[WORK INSTRUCTIONS]: Copy out the lines of the material below without any change, starting at the line that contains "187) in the screenshot?" and ending at the line that contains "pyautogui.click(x=848, y=644)".

======== THE DATA

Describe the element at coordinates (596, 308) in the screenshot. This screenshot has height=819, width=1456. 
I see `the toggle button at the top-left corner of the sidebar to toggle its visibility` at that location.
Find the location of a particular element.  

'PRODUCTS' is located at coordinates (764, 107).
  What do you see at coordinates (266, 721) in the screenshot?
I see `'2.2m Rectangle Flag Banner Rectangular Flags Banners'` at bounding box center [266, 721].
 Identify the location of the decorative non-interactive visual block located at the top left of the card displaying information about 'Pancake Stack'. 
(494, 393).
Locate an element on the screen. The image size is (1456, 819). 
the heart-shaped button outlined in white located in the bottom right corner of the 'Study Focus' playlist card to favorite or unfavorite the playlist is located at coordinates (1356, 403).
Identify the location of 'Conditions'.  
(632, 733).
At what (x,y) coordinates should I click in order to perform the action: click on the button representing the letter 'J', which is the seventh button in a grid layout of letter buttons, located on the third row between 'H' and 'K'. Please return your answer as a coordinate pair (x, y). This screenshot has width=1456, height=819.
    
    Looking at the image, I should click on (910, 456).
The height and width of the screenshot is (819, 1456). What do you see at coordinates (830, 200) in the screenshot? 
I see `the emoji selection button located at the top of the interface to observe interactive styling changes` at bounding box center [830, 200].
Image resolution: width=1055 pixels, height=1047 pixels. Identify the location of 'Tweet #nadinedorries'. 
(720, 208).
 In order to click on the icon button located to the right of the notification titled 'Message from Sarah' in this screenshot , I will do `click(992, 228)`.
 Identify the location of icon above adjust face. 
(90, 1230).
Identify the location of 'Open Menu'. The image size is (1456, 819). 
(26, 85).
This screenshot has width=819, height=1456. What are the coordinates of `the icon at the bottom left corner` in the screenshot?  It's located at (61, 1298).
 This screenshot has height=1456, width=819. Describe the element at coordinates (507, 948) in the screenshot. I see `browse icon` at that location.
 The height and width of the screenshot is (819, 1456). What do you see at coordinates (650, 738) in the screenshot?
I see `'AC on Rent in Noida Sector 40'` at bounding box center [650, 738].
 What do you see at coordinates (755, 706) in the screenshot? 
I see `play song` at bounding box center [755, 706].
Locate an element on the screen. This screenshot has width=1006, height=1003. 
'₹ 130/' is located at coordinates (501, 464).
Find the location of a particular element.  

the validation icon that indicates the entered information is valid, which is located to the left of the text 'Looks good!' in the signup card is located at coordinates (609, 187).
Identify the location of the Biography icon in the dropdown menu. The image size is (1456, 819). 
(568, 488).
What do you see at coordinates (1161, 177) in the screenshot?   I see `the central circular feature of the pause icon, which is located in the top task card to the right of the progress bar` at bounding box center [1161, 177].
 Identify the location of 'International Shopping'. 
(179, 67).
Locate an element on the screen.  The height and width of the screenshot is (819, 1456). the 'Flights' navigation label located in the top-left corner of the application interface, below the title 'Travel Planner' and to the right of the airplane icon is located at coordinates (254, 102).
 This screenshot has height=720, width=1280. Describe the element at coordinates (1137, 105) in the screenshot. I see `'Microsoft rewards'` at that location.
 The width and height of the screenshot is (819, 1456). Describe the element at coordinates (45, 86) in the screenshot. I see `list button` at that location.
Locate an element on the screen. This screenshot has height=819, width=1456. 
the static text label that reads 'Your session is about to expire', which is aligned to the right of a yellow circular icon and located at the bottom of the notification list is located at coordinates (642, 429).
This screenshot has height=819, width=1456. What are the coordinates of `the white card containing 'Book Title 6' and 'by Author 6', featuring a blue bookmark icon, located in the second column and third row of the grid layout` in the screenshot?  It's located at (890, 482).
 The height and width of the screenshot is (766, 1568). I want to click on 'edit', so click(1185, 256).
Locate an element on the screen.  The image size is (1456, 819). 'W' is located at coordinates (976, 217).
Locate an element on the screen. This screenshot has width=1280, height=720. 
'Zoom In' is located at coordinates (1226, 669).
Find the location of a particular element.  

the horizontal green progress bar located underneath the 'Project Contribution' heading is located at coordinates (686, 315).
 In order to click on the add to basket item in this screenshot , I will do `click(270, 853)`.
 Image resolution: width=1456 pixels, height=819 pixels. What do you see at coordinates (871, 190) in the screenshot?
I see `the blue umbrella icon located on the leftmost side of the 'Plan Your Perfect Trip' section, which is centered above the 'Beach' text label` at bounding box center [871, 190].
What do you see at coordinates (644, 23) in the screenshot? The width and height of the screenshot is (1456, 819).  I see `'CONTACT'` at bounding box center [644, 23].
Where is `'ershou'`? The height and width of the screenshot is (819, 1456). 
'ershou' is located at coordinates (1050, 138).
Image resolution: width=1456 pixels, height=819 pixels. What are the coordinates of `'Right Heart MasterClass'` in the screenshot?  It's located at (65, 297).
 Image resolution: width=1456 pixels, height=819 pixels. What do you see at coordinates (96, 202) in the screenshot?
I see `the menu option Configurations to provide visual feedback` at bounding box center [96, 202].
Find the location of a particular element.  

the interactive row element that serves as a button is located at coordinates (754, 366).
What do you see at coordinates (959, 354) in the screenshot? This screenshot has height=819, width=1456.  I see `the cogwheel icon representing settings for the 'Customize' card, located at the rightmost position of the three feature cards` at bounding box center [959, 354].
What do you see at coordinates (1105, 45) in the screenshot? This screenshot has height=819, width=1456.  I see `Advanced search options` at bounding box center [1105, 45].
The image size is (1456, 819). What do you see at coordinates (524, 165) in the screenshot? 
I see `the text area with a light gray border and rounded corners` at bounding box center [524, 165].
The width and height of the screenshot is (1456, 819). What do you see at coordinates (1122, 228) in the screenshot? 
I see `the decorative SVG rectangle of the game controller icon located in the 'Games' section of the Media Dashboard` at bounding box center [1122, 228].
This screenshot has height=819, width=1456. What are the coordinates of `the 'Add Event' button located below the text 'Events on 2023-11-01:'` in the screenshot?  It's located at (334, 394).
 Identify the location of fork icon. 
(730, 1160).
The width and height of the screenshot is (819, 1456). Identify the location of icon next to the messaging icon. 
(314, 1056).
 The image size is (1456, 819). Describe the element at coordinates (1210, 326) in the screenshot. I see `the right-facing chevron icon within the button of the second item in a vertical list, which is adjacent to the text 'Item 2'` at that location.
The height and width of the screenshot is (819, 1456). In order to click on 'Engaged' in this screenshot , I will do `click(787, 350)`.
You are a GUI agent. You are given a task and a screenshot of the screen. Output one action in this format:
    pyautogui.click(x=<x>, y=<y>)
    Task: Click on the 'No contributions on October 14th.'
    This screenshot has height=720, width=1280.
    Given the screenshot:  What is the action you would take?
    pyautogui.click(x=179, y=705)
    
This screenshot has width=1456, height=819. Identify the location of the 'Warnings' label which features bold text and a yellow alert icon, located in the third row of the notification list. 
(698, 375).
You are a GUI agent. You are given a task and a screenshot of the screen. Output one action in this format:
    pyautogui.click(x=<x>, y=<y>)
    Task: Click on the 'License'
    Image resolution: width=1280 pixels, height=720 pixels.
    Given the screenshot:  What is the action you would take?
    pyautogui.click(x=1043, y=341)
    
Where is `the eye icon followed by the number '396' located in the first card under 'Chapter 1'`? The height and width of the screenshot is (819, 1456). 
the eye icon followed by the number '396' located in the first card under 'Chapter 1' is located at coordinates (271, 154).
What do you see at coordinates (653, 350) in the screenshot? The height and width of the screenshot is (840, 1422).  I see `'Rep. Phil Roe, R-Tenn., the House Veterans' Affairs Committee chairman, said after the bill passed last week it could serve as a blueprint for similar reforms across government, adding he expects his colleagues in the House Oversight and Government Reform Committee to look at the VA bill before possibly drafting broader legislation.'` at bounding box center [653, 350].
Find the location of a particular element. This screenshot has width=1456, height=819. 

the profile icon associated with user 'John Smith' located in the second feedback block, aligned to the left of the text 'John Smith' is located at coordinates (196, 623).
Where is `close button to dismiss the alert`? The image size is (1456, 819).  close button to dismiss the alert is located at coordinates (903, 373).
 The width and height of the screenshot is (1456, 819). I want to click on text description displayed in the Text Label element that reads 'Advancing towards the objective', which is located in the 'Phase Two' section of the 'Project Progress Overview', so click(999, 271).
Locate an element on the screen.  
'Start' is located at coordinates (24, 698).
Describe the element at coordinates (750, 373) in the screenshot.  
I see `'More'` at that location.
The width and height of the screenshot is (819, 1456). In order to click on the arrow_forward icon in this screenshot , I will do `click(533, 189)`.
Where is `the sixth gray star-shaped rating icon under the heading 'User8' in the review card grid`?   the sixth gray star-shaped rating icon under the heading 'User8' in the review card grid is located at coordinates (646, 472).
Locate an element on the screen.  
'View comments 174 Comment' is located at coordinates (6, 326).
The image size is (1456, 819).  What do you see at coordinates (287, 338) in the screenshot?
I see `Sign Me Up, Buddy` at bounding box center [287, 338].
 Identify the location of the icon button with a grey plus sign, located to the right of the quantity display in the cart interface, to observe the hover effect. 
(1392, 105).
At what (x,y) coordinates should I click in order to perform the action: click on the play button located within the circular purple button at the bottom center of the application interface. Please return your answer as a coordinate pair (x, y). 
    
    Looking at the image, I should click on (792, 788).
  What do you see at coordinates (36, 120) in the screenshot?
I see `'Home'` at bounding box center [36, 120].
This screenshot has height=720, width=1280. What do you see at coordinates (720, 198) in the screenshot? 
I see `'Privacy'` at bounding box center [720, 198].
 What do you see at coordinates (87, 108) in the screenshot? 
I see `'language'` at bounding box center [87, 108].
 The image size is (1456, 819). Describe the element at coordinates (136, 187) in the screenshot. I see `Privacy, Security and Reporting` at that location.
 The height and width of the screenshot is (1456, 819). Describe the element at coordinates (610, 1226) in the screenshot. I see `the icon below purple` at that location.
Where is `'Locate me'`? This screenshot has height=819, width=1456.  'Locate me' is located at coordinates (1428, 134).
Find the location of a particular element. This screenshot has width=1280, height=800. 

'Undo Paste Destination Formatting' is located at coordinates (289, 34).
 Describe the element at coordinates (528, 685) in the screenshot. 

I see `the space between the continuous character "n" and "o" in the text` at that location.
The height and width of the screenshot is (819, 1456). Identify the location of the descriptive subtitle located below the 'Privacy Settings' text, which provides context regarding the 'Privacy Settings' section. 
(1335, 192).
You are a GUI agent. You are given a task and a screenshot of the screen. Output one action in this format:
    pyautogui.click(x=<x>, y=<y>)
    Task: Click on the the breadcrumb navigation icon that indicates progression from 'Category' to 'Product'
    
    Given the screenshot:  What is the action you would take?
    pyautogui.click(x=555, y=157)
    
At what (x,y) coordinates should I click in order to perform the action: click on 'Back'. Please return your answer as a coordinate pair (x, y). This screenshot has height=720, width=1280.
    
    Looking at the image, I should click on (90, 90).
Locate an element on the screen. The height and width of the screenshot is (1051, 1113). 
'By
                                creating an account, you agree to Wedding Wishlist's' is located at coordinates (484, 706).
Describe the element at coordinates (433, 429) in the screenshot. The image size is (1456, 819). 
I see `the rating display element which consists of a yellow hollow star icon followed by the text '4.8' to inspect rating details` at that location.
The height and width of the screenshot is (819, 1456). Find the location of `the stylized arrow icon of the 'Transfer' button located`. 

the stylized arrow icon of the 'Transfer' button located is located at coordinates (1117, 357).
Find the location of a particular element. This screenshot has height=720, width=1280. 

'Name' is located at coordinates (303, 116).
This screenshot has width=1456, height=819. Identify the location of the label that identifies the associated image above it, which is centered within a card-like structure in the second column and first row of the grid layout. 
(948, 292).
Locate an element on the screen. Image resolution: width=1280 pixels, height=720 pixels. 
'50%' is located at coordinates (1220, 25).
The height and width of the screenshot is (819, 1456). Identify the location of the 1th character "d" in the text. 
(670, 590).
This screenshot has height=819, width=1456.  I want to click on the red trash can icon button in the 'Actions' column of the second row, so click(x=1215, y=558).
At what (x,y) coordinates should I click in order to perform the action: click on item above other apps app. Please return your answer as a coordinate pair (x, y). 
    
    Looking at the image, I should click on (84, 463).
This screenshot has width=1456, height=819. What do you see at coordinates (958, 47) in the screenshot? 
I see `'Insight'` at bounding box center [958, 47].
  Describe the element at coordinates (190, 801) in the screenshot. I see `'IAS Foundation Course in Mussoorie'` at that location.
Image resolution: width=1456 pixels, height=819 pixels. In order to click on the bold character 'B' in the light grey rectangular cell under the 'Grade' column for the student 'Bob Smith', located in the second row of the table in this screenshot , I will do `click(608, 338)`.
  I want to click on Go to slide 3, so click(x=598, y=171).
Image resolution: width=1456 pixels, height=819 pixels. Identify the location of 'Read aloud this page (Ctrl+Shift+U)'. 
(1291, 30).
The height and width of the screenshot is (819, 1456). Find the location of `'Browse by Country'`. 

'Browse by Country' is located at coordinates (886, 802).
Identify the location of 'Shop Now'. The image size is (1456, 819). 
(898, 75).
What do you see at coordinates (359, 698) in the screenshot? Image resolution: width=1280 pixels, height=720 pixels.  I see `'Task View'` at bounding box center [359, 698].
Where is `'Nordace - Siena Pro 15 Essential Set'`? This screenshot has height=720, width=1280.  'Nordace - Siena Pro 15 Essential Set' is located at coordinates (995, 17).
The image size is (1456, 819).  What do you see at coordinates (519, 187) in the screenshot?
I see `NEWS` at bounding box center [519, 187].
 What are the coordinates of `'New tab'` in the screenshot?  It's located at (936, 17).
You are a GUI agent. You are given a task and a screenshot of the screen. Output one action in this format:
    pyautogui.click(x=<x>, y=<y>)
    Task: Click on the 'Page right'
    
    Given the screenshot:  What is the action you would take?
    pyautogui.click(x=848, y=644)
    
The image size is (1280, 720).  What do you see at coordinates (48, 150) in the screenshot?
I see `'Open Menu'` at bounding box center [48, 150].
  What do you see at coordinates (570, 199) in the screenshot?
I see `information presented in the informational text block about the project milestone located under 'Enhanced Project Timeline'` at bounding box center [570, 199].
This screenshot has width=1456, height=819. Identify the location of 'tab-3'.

================

[THE REPLY]:
The image size is (1456, 819).  What do you see at coordinates (519, 187) in the screenshot?
I see `NEWS` at bounding box center [519, 187].
 What are the coordinates of `'New tab'` in the screenshot?  It's located at (936, 17).
You are a GUI agent. You are given a task and a screenshot of the screen. Output one action in this format:
    pyautogui.click(x=<x>, y=<y>)
    Task: Click on the 'Page right'
    
    Given the screenshot:  What is the action you would take?
    pyautogui.click(x=848, y=644)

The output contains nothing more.